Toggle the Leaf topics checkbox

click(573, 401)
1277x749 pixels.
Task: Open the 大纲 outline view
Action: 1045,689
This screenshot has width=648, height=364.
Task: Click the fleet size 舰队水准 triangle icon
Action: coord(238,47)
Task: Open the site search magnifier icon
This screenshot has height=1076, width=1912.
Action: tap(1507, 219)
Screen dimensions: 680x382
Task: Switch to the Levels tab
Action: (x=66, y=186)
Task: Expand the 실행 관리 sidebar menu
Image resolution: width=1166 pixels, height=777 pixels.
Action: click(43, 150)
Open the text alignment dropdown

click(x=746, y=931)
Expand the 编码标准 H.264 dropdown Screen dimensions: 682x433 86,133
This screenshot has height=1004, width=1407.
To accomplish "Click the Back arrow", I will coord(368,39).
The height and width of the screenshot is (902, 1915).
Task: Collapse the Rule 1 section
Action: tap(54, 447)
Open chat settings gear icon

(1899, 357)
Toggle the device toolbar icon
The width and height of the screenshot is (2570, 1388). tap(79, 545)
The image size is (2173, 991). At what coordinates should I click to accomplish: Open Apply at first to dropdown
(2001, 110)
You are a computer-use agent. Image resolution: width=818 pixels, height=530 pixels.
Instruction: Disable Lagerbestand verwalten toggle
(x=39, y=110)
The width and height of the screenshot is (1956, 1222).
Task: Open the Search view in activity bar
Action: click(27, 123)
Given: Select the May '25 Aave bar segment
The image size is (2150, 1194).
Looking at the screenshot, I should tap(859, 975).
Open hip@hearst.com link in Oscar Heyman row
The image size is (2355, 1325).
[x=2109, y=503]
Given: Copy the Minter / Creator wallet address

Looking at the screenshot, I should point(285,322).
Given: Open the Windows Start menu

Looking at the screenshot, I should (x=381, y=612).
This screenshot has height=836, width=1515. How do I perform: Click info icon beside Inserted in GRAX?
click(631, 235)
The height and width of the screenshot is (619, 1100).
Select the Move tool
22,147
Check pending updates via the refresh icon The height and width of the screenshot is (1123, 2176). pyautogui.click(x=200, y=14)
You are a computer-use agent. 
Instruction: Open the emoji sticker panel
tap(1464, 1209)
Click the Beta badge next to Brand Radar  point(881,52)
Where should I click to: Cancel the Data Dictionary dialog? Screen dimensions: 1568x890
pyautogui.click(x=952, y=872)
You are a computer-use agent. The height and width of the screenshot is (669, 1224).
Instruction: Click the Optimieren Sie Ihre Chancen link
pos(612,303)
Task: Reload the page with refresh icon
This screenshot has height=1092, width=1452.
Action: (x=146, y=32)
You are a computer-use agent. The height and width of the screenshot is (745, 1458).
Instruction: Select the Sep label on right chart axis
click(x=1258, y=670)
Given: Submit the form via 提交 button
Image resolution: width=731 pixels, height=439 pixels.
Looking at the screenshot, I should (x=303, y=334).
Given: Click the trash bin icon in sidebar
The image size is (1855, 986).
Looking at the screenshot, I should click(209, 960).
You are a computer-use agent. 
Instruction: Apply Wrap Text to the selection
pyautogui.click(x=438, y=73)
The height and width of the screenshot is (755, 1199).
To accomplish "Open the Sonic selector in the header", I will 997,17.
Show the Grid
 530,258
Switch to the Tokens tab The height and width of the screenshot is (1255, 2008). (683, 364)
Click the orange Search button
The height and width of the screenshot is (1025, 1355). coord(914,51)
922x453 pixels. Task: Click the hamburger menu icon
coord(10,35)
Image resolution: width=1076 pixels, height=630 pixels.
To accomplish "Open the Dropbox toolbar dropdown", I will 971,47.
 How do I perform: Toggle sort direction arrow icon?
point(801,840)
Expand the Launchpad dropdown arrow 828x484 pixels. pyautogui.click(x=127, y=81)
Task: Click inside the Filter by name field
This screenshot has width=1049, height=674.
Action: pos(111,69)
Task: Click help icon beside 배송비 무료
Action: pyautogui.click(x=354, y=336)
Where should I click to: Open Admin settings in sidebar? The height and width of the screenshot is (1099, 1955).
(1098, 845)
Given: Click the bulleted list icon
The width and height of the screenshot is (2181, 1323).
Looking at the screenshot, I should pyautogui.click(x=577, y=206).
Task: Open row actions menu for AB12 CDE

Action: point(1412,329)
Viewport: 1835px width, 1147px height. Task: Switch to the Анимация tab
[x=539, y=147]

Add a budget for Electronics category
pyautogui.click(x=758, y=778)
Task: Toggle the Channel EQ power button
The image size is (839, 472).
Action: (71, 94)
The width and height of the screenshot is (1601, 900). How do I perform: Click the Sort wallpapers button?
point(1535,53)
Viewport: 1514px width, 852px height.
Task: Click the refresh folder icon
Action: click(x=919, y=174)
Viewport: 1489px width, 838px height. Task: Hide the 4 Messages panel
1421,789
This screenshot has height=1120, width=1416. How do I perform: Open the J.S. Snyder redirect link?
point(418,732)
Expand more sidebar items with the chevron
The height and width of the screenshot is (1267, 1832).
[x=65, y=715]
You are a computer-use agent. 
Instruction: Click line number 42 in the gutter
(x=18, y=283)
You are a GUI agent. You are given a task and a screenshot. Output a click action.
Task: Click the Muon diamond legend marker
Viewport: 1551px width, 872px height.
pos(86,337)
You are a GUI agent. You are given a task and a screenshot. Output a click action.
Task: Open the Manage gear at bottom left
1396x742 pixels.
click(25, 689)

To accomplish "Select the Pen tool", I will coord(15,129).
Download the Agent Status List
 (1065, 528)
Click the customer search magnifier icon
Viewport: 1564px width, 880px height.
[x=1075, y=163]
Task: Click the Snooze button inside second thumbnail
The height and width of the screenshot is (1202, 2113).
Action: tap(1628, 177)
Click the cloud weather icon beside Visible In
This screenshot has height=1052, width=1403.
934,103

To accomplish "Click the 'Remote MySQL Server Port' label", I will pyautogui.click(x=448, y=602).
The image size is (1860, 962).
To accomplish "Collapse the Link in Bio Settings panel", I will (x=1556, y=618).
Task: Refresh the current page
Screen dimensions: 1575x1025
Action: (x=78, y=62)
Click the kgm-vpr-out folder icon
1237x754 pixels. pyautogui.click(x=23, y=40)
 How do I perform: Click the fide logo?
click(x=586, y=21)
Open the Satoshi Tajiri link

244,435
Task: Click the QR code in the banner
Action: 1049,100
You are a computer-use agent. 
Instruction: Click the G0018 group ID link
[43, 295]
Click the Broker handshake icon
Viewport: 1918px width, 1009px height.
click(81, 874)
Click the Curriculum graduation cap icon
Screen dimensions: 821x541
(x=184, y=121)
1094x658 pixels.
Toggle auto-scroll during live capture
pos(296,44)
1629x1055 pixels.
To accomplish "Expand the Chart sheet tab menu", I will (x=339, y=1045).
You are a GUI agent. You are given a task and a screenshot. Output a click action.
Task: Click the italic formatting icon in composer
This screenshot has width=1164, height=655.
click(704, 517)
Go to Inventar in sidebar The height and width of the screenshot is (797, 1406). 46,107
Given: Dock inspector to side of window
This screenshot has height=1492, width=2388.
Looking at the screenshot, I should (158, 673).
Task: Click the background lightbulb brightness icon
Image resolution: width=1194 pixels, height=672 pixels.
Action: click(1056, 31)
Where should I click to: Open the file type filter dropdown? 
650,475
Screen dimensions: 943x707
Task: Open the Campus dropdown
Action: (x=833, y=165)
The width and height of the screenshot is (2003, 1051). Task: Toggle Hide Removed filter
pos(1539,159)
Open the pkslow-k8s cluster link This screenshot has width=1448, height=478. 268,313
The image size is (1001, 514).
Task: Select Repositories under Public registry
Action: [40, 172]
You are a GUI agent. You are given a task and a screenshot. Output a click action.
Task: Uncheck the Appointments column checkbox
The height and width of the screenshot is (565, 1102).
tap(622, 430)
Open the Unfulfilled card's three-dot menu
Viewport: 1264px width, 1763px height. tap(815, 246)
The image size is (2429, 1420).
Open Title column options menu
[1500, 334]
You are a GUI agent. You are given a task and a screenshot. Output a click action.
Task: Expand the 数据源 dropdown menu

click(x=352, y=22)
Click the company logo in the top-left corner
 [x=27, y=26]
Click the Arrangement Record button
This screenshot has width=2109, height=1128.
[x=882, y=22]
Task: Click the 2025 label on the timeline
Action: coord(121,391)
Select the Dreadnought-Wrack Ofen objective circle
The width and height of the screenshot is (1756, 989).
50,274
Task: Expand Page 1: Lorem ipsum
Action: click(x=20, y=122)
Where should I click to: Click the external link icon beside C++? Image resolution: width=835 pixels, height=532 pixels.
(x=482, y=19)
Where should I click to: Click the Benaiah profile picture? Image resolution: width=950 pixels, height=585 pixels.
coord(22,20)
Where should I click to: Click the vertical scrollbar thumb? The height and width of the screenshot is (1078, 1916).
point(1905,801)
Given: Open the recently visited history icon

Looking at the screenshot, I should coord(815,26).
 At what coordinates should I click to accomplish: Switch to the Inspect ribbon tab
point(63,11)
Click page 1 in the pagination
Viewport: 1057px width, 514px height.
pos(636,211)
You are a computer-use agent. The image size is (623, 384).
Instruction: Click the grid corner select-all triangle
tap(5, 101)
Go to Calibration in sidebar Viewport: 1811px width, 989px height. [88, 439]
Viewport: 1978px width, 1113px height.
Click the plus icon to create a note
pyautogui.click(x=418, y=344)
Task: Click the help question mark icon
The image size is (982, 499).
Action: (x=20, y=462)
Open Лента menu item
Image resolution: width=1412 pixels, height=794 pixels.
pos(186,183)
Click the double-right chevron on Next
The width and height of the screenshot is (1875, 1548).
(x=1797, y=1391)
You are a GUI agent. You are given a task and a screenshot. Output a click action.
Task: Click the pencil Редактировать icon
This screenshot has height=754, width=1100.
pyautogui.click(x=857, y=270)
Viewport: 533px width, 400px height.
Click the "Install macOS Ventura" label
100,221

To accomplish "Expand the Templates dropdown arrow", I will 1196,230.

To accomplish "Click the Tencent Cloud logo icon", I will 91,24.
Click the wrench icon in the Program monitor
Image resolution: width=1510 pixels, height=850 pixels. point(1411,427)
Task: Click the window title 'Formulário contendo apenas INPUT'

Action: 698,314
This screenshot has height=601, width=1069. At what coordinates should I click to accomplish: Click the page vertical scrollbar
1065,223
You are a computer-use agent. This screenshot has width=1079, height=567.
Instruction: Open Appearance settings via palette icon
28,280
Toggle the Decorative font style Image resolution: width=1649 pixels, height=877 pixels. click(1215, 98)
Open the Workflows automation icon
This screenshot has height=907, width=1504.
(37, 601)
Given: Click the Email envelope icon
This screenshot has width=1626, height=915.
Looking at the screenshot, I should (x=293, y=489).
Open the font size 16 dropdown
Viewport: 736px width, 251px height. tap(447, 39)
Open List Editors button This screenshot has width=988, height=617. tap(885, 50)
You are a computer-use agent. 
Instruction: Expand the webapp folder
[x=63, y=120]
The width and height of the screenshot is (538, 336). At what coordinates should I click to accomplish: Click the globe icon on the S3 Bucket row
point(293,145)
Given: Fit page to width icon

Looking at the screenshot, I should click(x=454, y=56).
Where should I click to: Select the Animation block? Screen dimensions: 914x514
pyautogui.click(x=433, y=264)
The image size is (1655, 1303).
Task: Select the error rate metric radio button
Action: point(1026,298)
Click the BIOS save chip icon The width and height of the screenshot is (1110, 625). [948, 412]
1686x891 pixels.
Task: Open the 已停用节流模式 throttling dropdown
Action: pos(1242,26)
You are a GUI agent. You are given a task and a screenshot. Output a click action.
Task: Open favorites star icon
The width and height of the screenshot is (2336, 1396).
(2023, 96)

───

→ **TASK DETAILS**
Wherever a line of the listing above contains the string "inside", copy that line.

→ **FINAL ANSWER**
Task: Click inside the Filter by name field
Task: Click the Snooze button inside second thumbnail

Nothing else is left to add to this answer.